Find every line in the rows below that contains the string "pixels" and copy each one out in full. Case counts.

- - -

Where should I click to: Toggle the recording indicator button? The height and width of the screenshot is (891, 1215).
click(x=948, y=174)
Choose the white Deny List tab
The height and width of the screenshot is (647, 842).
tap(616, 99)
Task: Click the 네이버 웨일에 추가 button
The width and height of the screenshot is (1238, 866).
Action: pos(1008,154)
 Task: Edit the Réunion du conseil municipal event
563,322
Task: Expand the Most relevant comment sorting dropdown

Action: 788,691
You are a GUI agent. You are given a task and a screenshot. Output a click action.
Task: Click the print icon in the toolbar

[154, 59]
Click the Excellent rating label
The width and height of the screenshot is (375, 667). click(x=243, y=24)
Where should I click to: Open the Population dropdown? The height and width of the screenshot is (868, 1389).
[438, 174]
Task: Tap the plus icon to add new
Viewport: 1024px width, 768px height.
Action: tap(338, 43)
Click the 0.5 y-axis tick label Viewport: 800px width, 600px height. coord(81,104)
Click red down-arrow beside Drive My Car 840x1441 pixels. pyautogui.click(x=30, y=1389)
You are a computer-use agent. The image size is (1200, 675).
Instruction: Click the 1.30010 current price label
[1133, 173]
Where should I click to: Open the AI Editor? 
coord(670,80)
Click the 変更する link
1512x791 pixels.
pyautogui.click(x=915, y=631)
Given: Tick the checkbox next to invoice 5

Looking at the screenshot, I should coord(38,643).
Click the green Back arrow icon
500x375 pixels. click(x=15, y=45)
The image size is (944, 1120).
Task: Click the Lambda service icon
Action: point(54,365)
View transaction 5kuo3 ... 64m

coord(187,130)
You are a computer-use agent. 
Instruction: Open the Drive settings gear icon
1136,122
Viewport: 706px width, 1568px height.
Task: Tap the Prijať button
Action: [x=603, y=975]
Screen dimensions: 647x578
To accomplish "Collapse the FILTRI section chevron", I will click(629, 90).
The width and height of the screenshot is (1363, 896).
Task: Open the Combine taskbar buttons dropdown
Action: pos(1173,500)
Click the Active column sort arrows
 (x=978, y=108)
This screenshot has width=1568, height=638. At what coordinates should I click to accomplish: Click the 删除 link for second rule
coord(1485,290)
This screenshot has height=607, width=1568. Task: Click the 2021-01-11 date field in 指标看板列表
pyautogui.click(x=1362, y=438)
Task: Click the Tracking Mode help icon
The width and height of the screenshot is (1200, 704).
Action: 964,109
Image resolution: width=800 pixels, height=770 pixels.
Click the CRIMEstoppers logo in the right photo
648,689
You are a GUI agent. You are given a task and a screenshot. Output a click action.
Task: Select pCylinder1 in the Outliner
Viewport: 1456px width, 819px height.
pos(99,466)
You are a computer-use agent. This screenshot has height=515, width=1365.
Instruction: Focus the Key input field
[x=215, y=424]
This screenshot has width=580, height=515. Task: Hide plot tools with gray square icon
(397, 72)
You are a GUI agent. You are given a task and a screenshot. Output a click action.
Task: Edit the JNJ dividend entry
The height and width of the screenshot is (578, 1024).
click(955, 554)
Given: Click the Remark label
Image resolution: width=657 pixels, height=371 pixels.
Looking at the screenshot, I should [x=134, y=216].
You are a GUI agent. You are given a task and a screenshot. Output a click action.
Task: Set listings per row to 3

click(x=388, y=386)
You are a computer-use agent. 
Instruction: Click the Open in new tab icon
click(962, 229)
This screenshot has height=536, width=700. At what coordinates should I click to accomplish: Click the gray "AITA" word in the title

- - -

### SOLVED PROBLEM:
Click red down-arrow beside Drive My Car 840x1441 pixels. pyautogui.click(x=30, y=1389)
1512x791 pixels.
500x375 pixels. click(x=15, y=45)
Image resolution: width=800 pixels, height=770 pixels.
Image resolution: width=657 pixels, height=371 pixels.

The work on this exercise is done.